Prostituirsi a quattordici anni. Anche meno secondo quanto denunciato da un medico a L’Aquila. Le baby prostitute lo farebbero per comprarsi ricariche telefoniche. Il medico avrebbe poi riferito il tutto a Giovanni D’Ercole ovvero al vescovo ausiliare de L’Aquila che a sua volta ha cercato di riportare l’attenzione di tutti, media compresi, sulla triste situazione.
Il vescovo D’Ercole ha rivelato che in corso ci sarebbero già delle indagini a carico della Polizia di Stato che, con discrezione, sta approfondendo il caso. Il prelato ha poi aggiunto di essere venuto a conoscenza di questa situazione grazie a una confidenza e che reputa il fenomeno un danno causato dalla crisi: un’altra espressione della povertà che tante volte non è solo materiale.
Ma può essere solo la crisi economica ad alimentare il mercato della prostituzione minorile? Può una minorenne, una quattordicenne, mettere in vendita il proprio corpo solo perché i genitori non le pagano le ricariche telefoniche?
“Si incoraggino i giovani a parlarne con i genitori. Il disagio deve essere una delle più grandi preoccupazioni per gli adulti” esorta il vescovo del capoluogo abruzzese. No, non può essere solo la crisi economica. Richiamare l’attenzione dei genitori e dei media, ma soprattutto sconfiggere la scarsa attenzione, la fretta e combattere l’insufficiente scambio di comunicazione che non può essere unilaterale: queste le linee guida da adottare per eliminare le conseguenze di un disagio che porta a conseguenze davvero indegne, secondo l’alto prelato.

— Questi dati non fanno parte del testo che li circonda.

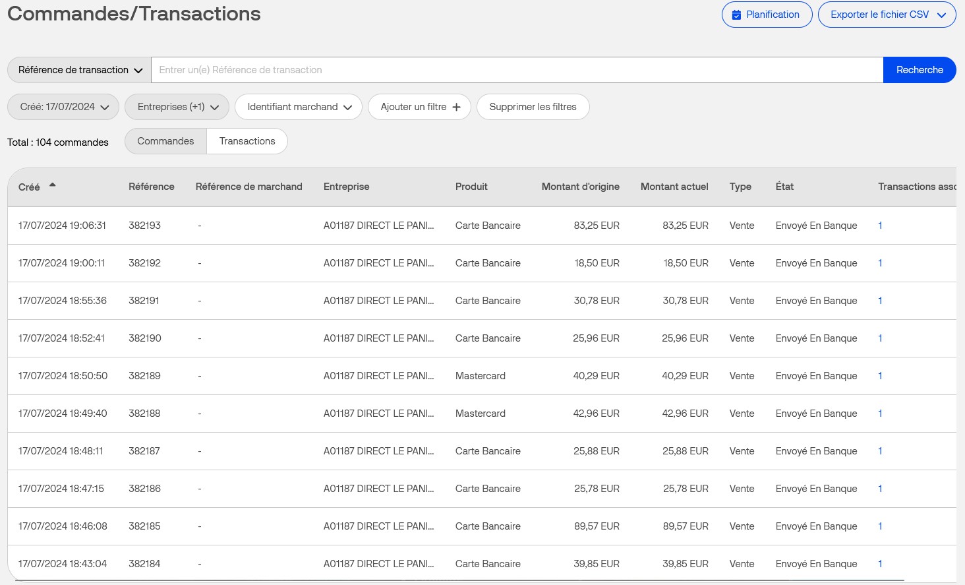This screenshot has height=585, width=965.
Task: Click the plus icon in Ajouter un filtre
Action: (x=456, y=107)
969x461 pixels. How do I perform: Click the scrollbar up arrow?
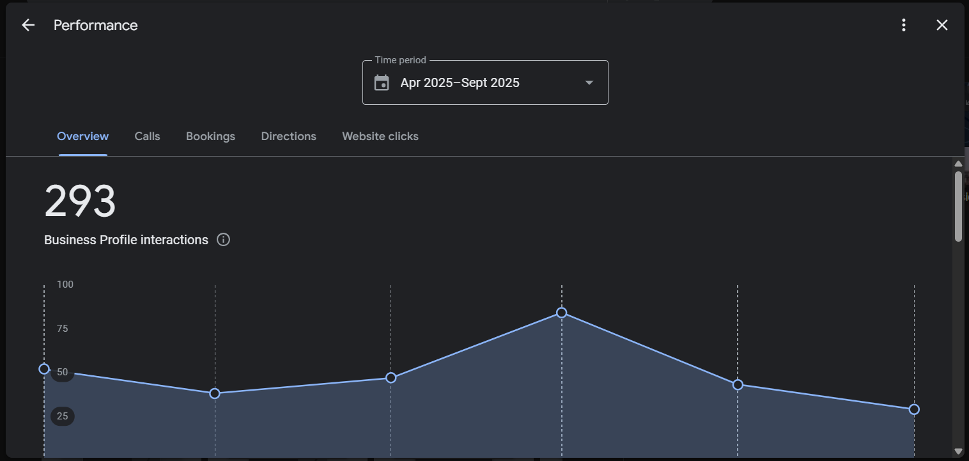(x=957, y=164)
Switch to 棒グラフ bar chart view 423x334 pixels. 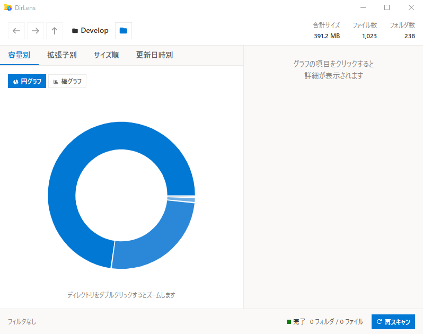pos(67,82)
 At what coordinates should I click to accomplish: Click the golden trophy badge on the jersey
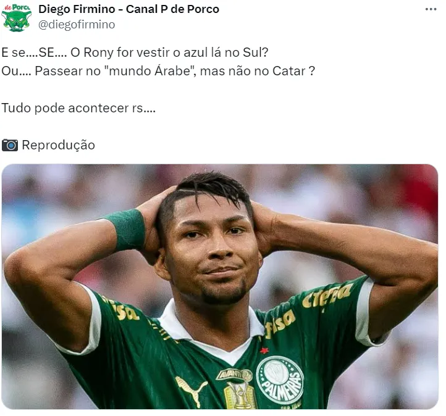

Osservare i propri figli è un’altra regola. “Il disagio deve essere una delle più grandi preoccupazioni per noi adulti. Si incoraggino i ragazzi a parlare con gli adulti, gli insegnanti, i sacerdoti, gli educatori in modo tale che si possano prevenire certi fenomeni“.
Mentre si attendono i riscontri e i risultati delle indagini sul caso de L’Aquila è comunque bene parlarne, così come riflettere non solo da figlio ma anche e soprattutto da genitore.